Instructions to follow: Copy out the entries from the line containing "Task: Open the Albers tab label" through the line containing "Action: [x=273, y=149]", keeping both of those lines.
______
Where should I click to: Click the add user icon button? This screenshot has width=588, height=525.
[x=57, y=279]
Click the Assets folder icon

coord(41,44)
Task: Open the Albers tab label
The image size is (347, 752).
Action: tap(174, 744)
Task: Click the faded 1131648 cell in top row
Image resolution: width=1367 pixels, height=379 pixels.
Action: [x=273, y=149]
______
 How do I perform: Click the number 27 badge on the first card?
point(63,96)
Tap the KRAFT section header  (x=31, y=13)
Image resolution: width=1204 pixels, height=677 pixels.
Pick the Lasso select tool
______
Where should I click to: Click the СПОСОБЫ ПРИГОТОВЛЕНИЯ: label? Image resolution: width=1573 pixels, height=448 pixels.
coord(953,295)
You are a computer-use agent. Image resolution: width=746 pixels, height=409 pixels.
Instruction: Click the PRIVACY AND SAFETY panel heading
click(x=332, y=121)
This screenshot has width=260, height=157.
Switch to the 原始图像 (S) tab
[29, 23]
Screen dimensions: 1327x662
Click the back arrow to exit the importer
______
Reply to the task:
Task: Open the Albers tab label
The image size is (347, 752).
Action: tap(174, 744)
Task: Click the faded 1131648 cell in top row
Image resolution: width=1367 pixels, height=379 pixels.
Action: [x=273, y=149]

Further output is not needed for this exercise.